Open reporting of data in a manner designed to support and encourage change, can be used to drive quality improvement by focussing on a small number of measures associated with a quality service. This has now been happening in many countries for some years. This approach has been used successfully for some years in Sweden, the UK and parts of the USA to demonstrate the quality of service and drive up standards by placing this in the public domain. The focus has been on care delivery within each country. We believe that the next step is for outcomes data analysis and quality improvement in vascular surgery to cross national boundaries, by common reporting of KPI for core vascular procedures. This is why Vascunet has begun validating national registries and has formed links with the North American Society of Vascular Surgery Quality Initiative (SVS-QI).

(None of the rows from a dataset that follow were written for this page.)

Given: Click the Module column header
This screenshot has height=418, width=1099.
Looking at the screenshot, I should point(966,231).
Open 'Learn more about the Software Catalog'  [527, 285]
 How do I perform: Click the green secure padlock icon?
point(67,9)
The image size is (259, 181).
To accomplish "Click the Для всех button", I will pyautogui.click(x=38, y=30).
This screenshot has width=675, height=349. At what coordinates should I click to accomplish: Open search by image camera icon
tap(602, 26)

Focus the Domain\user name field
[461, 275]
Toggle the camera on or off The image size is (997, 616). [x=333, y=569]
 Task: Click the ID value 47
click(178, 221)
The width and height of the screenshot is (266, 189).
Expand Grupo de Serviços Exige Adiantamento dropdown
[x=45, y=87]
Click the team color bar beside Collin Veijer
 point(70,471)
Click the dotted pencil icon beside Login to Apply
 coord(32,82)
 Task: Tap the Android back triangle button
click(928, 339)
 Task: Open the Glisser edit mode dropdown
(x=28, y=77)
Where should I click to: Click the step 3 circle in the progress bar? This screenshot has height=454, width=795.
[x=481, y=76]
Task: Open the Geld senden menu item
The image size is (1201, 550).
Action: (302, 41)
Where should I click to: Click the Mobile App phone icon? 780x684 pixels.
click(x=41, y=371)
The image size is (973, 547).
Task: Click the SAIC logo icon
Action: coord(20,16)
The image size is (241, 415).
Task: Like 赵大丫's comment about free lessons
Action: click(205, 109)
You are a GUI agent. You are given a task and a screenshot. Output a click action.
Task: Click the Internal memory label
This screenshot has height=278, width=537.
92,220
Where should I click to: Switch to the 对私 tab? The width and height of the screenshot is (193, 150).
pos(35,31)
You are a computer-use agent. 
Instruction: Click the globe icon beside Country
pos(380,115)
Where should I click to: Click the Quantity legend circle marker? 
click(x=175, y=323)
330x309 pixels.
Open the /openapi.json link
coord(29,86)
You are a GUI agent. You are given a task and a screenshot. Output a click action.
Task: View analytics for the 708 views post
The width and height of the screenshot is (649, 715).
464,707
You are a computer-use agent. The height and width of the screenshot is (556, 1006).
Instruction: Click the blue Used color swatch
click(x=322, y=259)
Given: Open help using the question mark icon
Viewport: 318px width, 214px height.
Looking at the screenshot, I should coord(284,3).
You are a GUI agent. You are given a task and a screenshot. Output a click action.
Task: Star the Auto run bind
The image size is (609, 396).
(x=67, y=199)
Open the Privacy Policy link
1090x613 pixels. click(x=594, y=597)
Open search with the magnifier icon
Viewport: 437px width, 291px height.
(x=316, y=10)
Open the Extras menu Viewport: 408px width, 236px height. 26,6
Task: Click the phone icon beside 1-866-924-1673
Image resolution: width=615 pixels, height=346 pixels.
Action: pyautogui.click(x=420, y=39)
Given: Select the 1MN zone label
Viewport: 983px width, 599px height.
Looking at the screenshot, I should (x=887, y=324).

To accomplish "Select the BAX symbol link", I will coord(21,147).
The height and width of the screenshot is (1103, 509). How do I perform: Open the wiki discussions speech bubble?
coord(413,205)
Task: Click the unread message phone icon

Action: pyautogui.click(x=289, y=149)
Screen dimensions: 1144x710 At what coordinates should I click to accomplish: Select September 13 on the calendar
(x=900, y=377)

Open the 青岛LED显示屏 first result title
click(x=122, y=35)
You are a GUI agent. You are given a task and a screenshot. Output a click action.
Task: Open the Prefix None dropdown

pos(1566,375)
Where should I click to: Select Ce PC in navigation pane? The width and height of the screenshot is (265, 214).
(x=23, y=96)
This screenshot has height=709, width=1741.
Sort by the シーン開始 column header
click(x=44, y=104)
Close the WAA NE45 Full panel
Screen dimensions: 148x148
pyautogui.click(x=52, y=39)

What is now required is clinical support to agree that it is in both our and our patients’ best interests to support a broadening of clinical audit to provide quality feedback across Europe. This will involve defining agreed datasets and seeking financial support to set up a data centre for analysis and reporting. Data collection should remain a local activity, owned by units and national societies, each committed to collaboration within the Vascunet group. We believe that the time is ripe to use the European registry experience to develop quality improvement initiatives throughout the European society nations and share our experiences openly to the benefit of our patients and clinical practices.